# [TEXT UNDER STUDY]

[Start of Attachment]

San Diego Management & Monitoring Program


Blainville's horned lizard
Phrynosoma blainvillii

Vertebrata
Iguania

Vertebrata Iguania
Kingdom Phylum Subphylum Class Order Suborder Family

Current distribution rangewide

Native to California and occurs along the Pacific coast from the border of Baja California as far north as Santa Cruz, and inland as far north as Shasta County [1]. A very small disjunctive population also occurs in Siskiyou County.


Known Populations in San Diego County

Found in MUs 1, 3, 4, 5, 6, 7, 8, 9, 10, and 11 within the MSPA [2].


List status

SSC [3]


Habitat affinities

Prefer open areas with sandy soil and low vegetation, but are also found in a wide variety of habitats including valley-foothills, conifer, riparian habitats, grasslands, and semiarid mountains [4]. In southern California, Blainville’s horned lizard is commonly found in chaparral habitats with native ant colonies, and areas with loose sandy soils [5]. During periods of inactivity and hibernation, individuals will burrow into loose soil under logs, rocks, mammal burrows, or crevices. Does not require permanent water.

[End of Attachment]

# [SUPPLIED MATERIAL]
[Start of Attachment]

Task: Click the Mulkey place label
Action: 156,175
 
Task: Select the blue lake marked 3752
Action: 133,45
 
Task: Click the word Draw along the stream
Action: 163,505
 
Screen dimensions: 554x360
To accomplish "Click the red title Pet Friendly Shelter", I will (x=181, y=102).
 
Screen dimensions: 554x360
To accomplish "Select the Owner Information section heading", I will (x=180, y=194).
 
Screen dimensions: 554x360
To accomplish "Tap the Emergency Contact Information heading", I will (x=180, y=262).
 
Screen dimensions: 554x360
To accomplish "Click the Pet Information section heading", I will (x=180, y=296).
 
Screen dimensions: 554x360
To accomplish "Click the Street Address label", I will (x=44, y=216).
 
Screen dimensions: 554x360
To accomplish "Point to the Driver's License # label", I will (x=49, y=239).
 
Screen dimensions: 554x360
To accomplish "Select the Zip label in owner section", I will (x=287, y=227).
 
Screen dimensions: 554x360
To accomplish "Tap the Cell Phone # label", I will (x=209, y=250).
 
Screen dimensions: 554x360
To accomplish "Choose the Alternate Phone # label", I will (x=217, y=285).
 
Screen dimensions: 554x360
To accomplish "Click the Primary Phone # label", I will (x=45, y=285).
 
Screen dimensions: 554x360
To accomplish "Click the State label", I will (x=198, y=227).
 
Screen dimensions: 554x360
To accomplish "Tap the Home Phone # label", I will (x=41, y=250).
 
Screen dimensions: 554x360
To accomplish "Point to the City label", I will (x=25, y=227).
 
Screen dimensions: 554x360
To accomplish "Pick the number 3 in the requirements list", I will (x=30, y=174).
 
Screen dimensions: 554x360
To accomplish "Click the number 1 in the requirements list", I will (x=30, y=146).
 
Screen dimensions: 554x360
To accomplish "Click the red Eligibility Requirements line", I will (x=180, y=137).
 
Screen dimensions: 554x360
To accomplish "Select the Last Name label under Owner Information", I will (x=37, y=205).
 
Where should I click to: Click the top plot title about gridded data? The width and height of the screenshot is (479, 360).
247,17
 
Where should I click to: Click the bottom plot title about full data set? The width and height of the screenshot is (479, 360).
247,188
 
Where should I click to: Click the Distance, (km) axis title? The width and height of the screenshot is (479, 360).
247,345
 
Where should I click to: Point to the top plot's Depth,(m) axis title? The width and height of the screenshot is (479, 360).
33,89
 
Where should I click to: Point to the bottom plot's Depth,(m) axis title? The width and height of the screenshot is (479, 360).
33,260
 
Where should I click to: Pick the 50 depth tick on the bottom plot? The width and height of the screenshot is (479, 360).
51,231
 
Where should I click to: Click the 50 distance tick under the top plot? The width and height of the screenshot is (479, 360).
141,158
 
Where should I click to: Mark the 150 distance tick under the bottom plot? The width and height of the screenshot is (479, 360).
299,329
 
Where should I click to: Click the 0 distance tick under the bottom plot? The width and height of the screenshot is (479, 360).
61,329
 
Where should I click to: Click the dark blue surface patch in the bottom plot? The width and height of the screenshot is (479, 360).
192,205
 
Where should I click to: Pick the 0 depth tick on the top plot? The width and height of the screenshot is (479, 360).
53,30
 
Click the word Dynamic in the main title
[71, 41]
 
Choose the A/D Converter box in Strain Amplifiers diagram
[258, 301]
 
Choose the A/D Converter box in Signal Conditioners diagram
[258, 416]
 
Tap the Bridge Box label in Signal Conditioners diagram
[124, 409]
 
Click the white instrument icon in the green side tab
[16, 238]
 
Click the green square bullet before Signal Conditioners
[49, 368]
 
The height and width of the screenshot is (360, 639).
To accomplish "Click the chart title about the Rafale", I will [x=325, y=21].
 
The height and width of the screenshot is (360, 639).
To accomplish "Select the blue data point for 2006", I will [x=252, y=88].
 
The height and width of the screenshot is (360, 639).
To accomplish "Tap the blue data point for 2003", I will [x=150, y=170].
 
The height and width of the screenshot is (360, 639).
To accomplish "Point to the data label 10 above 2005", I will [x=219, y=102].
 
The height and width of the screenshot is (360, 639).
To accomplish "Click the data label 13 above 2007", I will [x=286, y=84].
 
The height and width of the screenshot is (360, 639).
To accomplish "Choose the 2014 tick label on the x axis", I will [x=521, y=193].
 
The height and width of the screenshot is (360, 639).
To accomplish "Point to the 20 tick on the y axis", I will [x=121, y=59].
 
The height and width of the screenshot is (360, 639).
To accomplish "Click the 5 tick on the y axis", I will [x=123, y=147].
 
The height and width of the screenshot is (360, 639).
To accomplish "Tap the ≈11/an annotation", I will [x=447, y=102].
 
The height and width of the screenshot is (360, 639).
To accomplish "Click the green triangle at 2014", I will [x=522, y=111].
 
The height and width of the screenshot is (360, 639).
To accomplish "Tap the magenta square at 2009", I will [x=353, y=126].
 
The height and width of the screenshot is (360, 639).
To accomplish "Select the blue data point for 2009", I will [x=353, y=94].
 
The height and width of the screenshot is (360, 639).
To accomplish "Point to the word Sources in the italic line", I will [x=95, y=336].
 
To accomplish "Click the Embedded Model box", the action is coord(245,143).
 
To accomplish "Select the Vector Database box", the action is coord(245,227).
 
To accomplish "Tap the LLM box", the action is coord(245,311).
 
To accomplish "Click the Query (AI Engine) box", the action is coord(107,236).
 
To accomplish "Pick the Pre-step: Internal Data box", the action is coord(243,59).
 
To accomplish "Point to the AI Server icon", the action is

[End of Attachment]

# [QUESTIONS ON THE MATERIAL]
- a) According to the horned lizard profile, where in southern California is Blainville's horned lizard commonly found?
- b) Write the next part of the Blainville's horned lizard profile, picking up after its final sentence.
The records were taken from a different source than the horned lizard profile.

# [ACTIVITY ANSWERS]
- a) In chaparral habitats with native ant colonies, and in areas with loose sandy soils.

- b)
Taxonomy and genetics

Montanucci (2004) concluded in a morphological study, that P. coronatum is in fact four separate species (P. blainvillii, P. cerroense, P. coronatum, and P. wigginsi) [6]. Out of the four species, P. blainvillii is the only species known to occupy California [7].


Seasonal activity

Diurnal species [8]. During spring and fall seasons most activity occurs in the middle of the day, but is restricted to morning and late afternoon activity during hot summer months. Nocturnal activity may occur during weather events of extreme heat. Individuals during fall and winter are inactive in most areas. Seasonal movements or migration has not been reported, and hibernation is found within the normal area of activity [8].


Life history/ reproduction

The reproduction season can vary from year to year depending on local conditions [9]. Females will lay their eggs (6-21) in a nest under the soil or in a burrow during the months from May to June. Eggs hatch from August to September. Females may lay two clutches of eggs per year. Adults are known to live up to 10 years in captivity [10]


Diet and foraging

Forages between shrubs in open areas, generally near ant nests [9]. Primarily feeds on ants, but will also feed on moth larvae, small beetles, wasps, grasshoppers, spiders, and caterpillars [10].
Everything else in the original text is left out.